Retrieving the top 100 numbers from one hundred million of numbers
Run them all through a min-heap of size 100: for each input number k
, replace the current min m
with max(k, m)
. Afterwards the heap holds the 100 largest inputs.
A search engine like Lucene can use this method, with refinements, to choose the most-relevant search answers.
Edit: I fail the interview -- I got the details wrong twice (after having done this before, in production). Here's code to check it; it's almost the same as Python's standard heapq.nlargest()
:
import heapq
def funnel(n, numbers):
if n == 0: return []
heap = numbers[:n]
heapq.heapify(heap)
for k in numbers[n:]:
if heap[0] < k:
heapq.heapreplace(heap, k)
return heap
>>> funnel(4, [3,1,4,1,5,9,2,6,5,3,5,8])
[5, 8, 6, 9]
Ok, here is a really stupid answer, but it is a valid one:
- Load all 100 million entries into an array
- Call some quick sort implementation on it
- Take last 100 items (it sorts ascending), or first 100 if you can sort descending.
Reasoning:
- There is no context on the question, so efficiency can be argued - what IS efficient?

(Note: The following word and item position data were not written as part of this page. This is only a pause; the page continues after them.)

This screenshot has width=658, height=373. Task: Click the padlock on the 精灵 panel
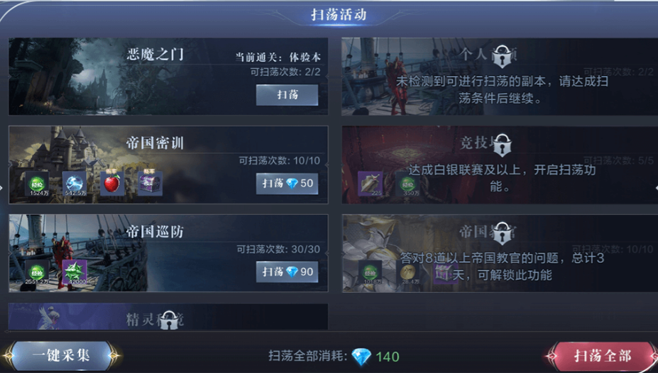169,321
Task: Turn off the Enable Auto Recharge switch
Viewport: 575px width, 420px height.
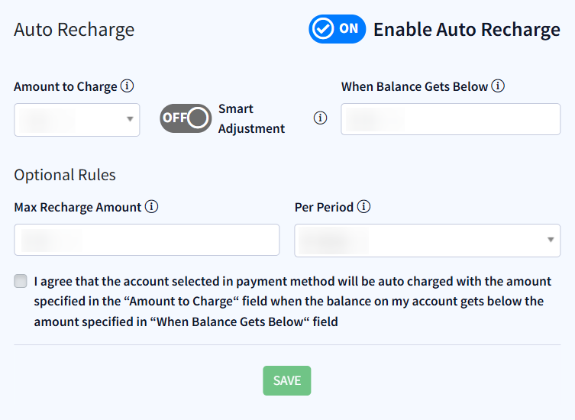Action: coord(337,29)
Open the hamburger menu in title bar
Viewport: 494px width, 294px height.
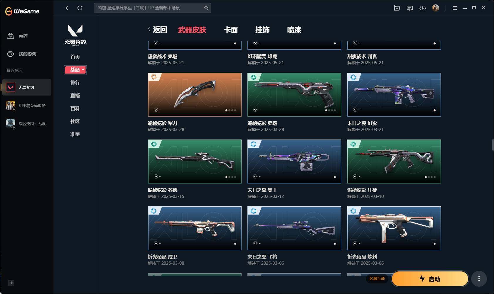coord(455,8)
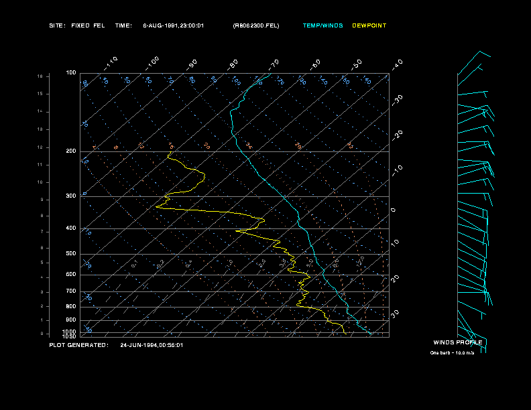Select the -70 isotherm label at top

click(273, 64)
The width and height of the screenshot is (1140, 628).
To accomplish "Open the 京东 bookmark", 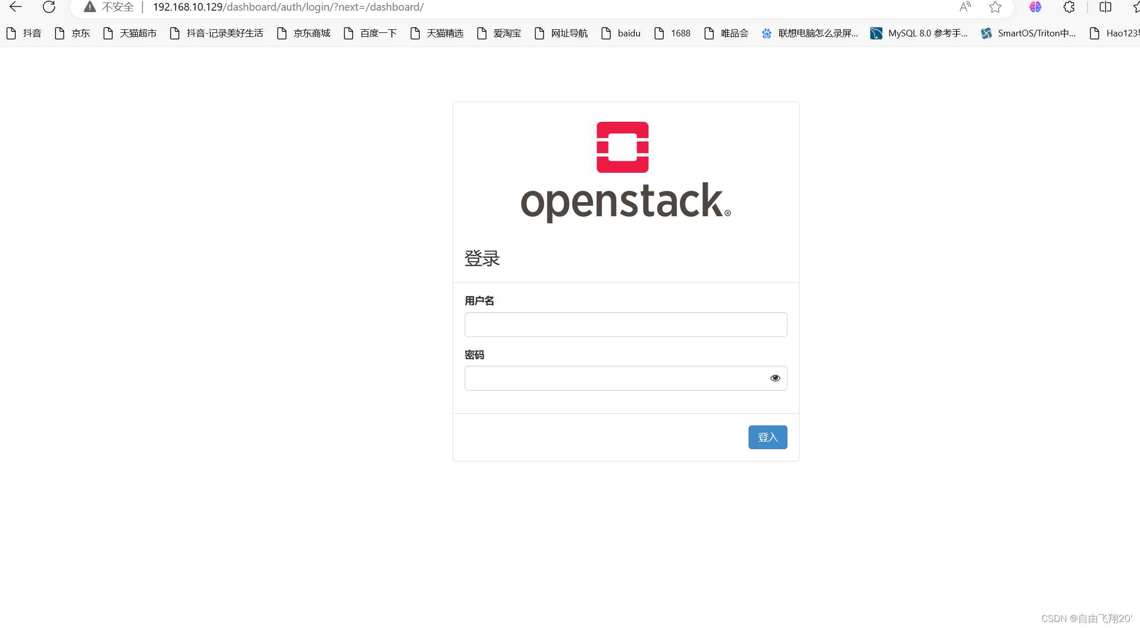I will (80, 33).
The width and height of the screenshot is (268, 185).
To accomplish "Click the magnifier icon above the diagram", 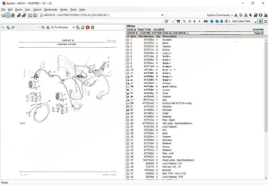I will pyautogui.click(x=3, y=27).
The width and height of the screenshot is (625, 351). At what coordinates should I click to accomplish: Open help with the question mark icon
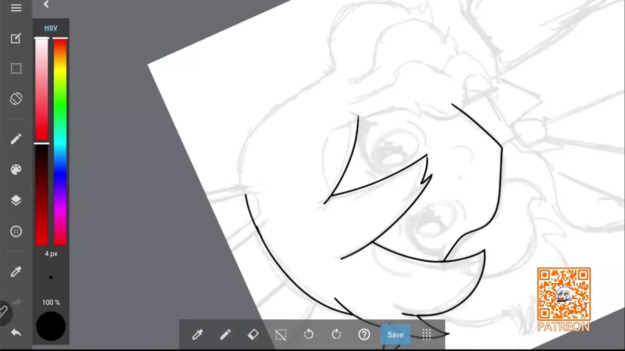(364, 334)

Computer time or programmer time?
- This method is implementable very fast.
- 100 million entries - numbers, are just a couple of hundred mb, so every decent workstaiton can simply run that.
It is an ok solution for some sort of one time operation. It would suck running it x times per second or something. But then, we need more context - as mclientk also had with his simple SQL statement - assuming 100 million numbersdo not exist in memory is a feasible question, because... they may come from a database and most of the time will, when talking about business relevant numbers.
As such, the question is really hard to answer - efficiency first has to be defined.
Mergesort in batches of 100, then only keep the top 100.
Incidentally, you can scale this in all sorts of directions, including concurrently.
If the data is already in an array that you can modify, you could use a variant of Hoare's Select algorithm, which is (in turn) a variant of Quicksort.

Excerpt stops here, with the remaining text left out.